The mantis shrimp have 12 different cone cells. This crustacean can (like some other animals) see in the UV and infrared spectrum [5]. But even there, no radio waves sight.

See more than visible spectrum

To see more than visible is impossible to us but what would it be like? You already know. You already have seen it. We use of infrared camera to detect body heat or night vision goggles for instance.

A science that uses the diversity of information you can have by looking into different electromagnetic radiations is Astronomy. Indeed, stars emit the whole spectrum and a large range of wavelengths is observable and examinable. They can give us various informations impossible to know with visible spectrum only. We don’t need to observe further than the Sun to understand the benefits of such observations [6]. We distinguish the photosphere (Sun’s surface), the chromosphere (fin layer of gaz upper the photosphere), the corona and solar flares.
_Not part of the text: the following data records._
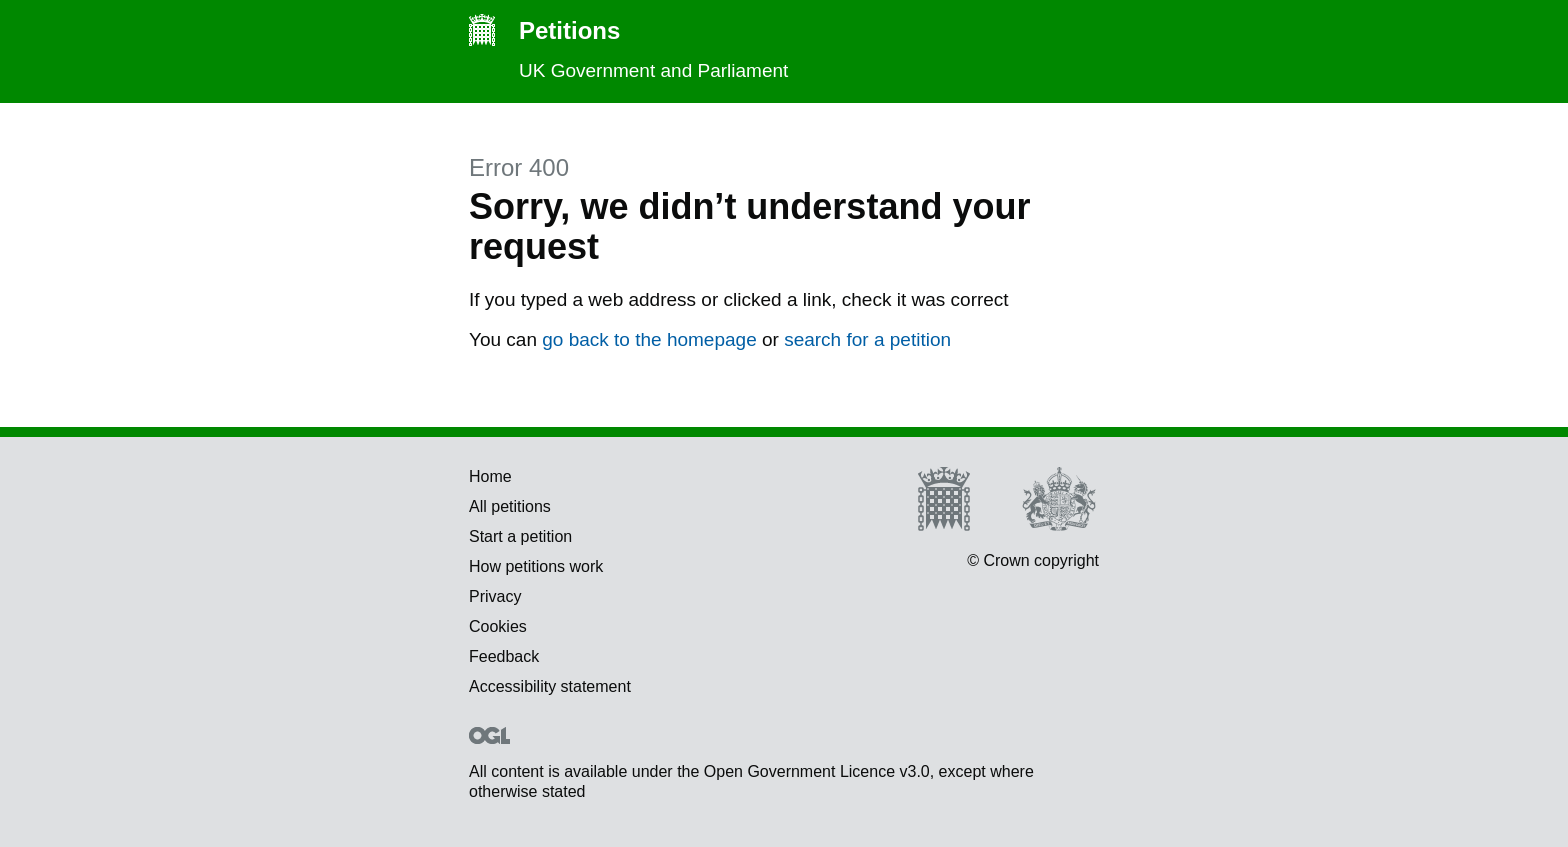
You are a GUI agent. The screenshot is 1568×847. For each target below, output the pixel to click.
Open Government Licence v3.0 (817, 771)
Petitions (544, 31)
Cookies (498, 626)
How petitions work (536, 566)
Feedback (504, 656)
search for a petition (867, 339)
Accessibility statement (550, 686)
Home (490, 476)
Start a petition (520, 536)
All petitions (510, 506)
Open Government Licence (489, 735)
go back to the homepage (649, 339)
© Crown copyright (1033, 560)
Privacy (495, 596)
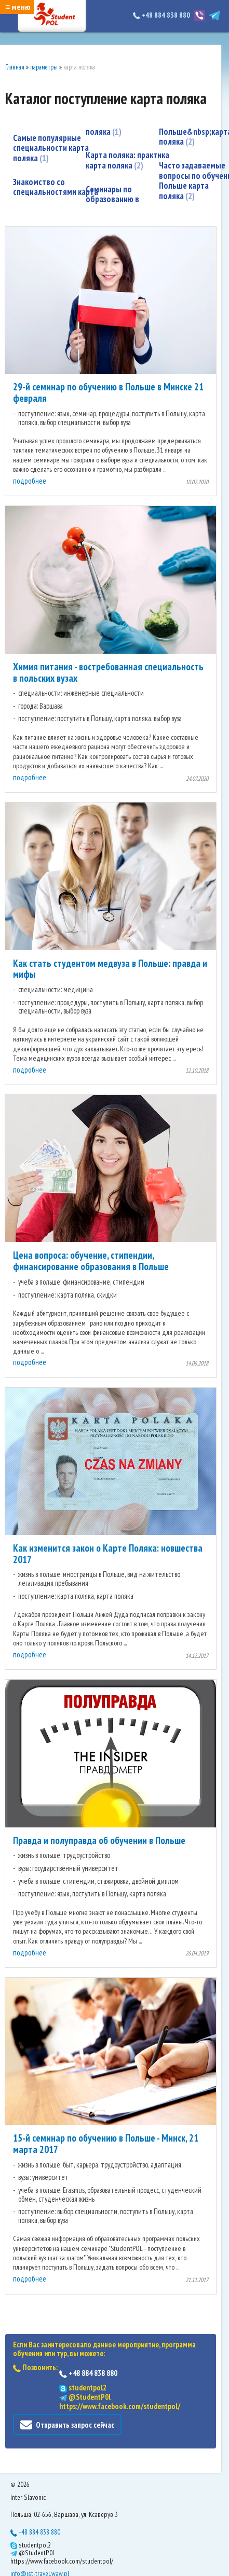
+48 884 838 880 (162, 15)
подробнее (29, 480)
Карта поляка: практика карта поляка (127, 160)
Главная (14, 67)
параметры (44, 67)
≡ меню (17, 7)
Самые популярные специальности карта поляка (51, 148)
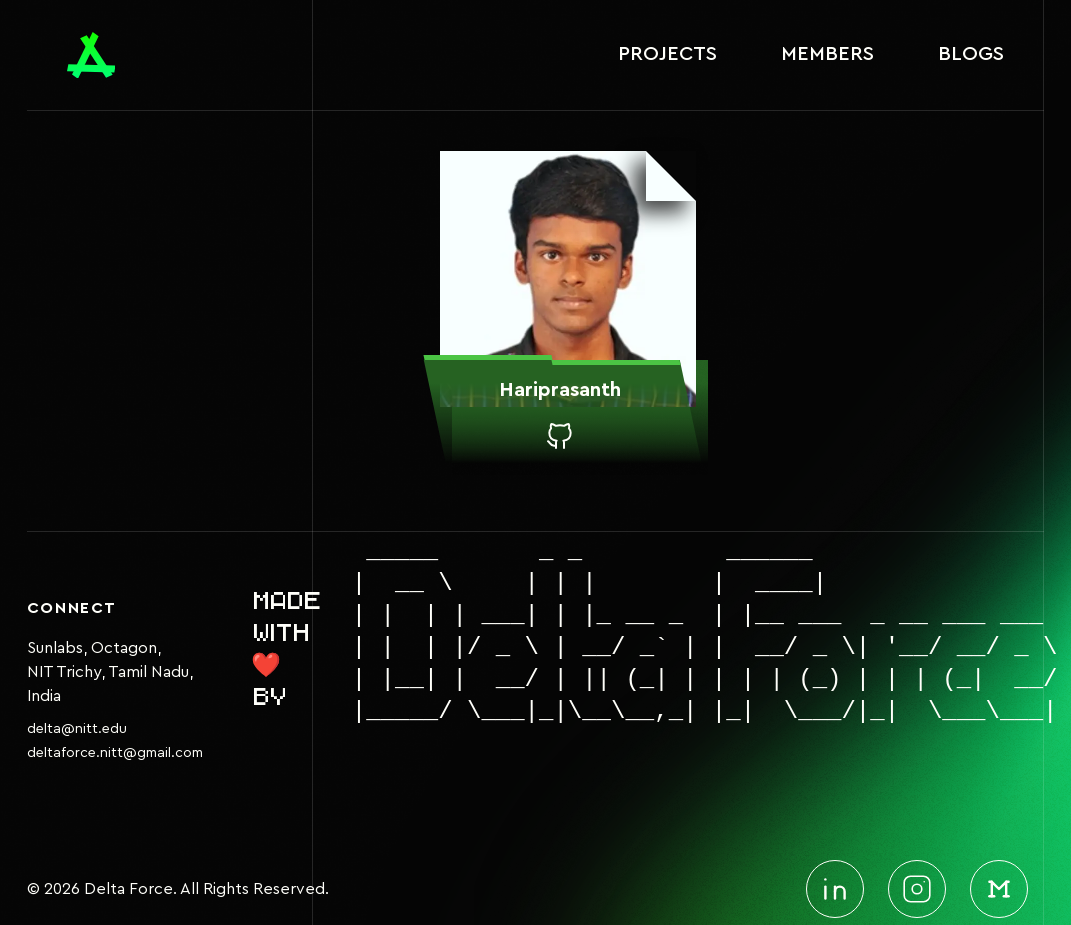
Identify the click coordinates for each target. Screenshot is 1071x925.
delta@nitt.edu (77, 729)
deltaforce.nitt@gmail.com (115, 753)
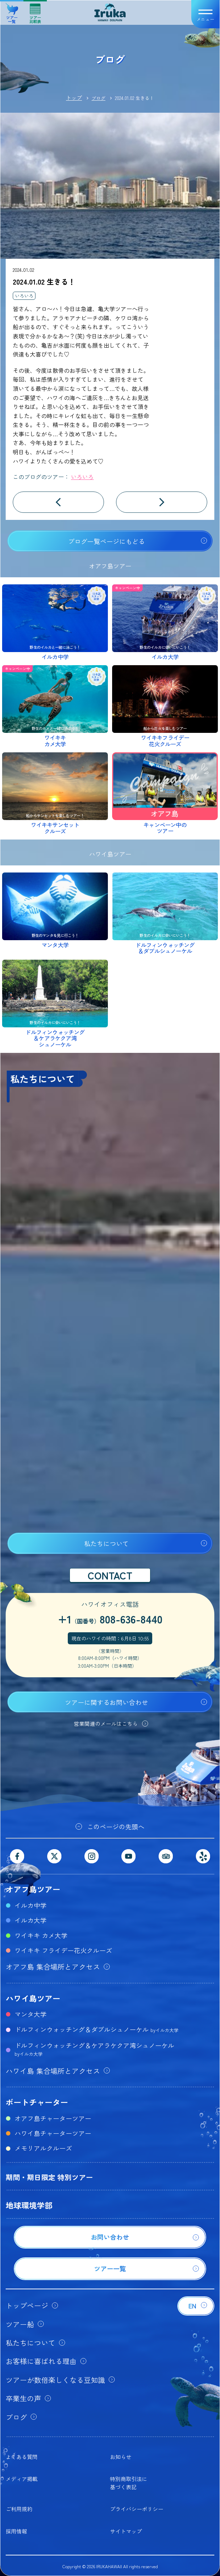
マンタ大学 (30, 2014)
These benefits go for any object in space we want to observe and study [7].

What the Sun looks like in different wavelengths
View of the Sun in different wavelengths

We are still not able to see radio waves, or any other kind of electromagnetic waves, with our own eyes for now. But we can build devices that can do it and translate it for us. In a way, we can already see the unseeable.
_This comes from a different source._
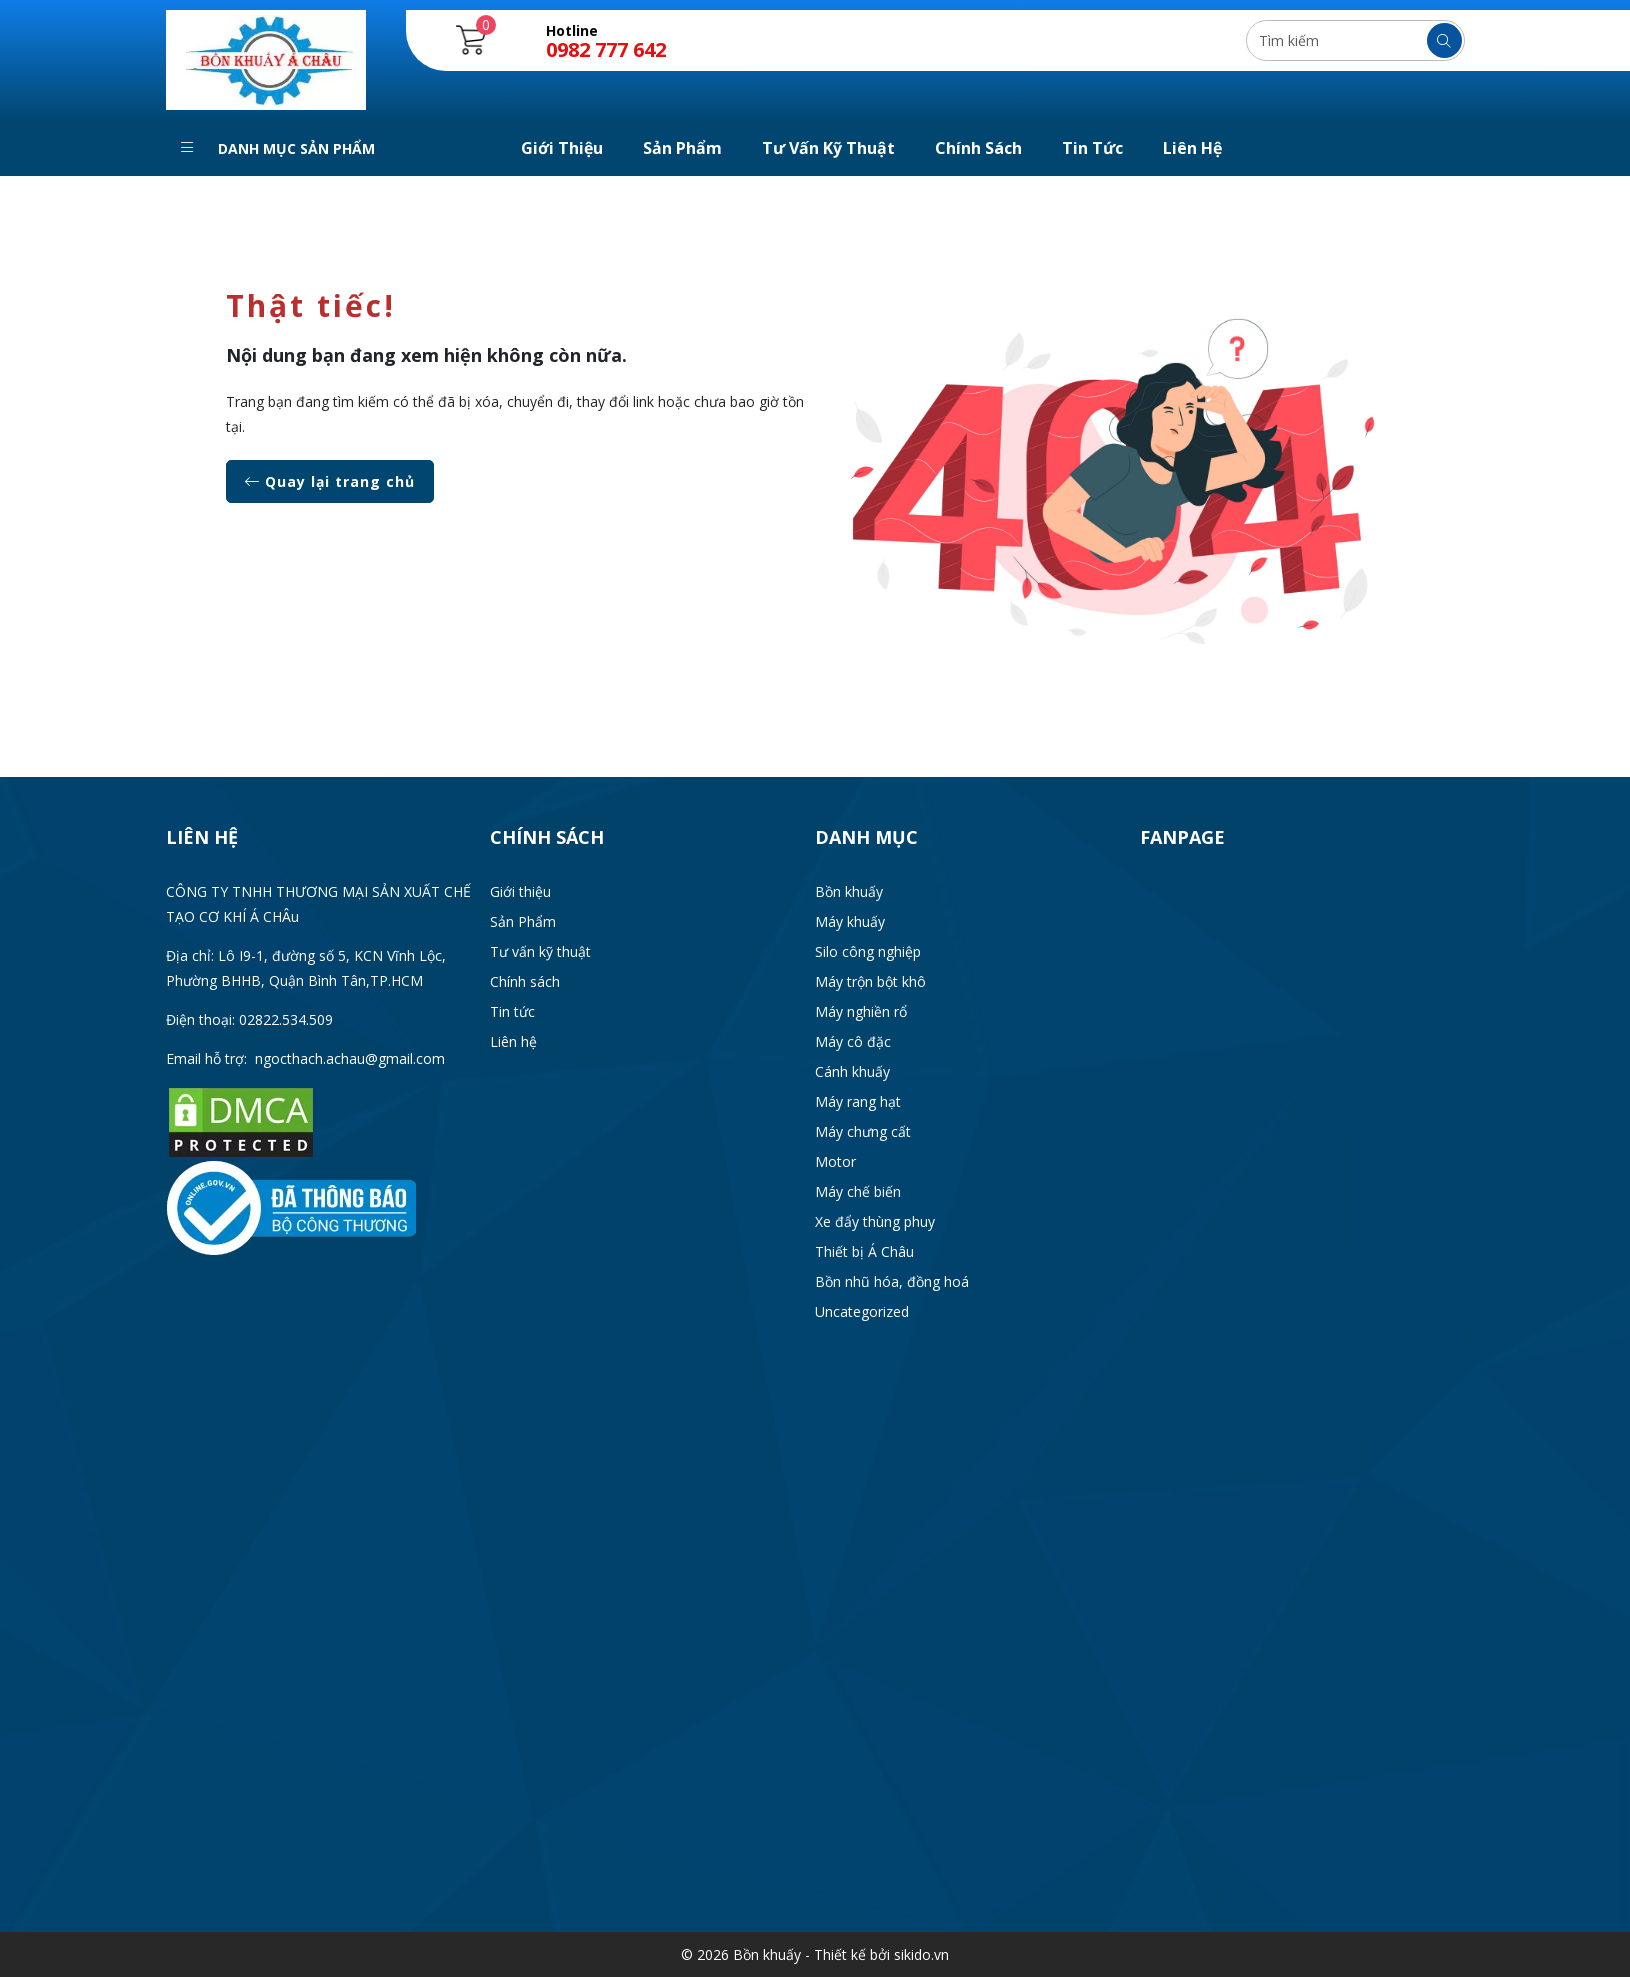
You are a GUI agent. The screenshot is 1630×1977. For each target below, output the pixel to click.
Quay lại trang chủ (330, 481)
The question remains: what is the colour of radio waves?

Does a person able to see the whole electromagnetic spectrum see the same colours we do but expanded to the whole range? Does it make him see more shades than us? Or does he see colours we can’t even imagine?

This waves have a colour we never perceived. Colour is a way of the brain to interpret what the eye sees. Imagining a new colour is an impossible task. It is easier to know and understand what a colourblind person is able to see. Therefore, these questions might never be answered properly as long as no-one has experienced it.


[1] Color | Definition, Perception, Types, & Facts | Britannica.com, https://www.britannica.com/science/color

[2] Maxwell, J. Clerk (1 January 1865). “A Dynamical Theory of the Electromagnetic Field”. Philosophical Transactions of the Royal Society of London. 155: 459–512. doi:10.1098/rstl.1865.0008.

[3] All You Need Is Science, PET imaging: radioactivity to see inside the body

[4] Ali, M. A. (Mohamed Ather) & Klyne, M. A (1985). Vision in vertebrates. Plenum Press, New York, ISBN: 0306420651

[5] Thorn, Hanne H.; How, Martin J.; Chiou, Tsyr-Huei; Marshall, Nicholas Justin (January 24, 2014). “A Different Form of Color Vision in Mantis Shrimp”. Science. 334 (6169): 411–413. Bibcode:2014Sci…343..411T. doi:10.1126/science.1245824.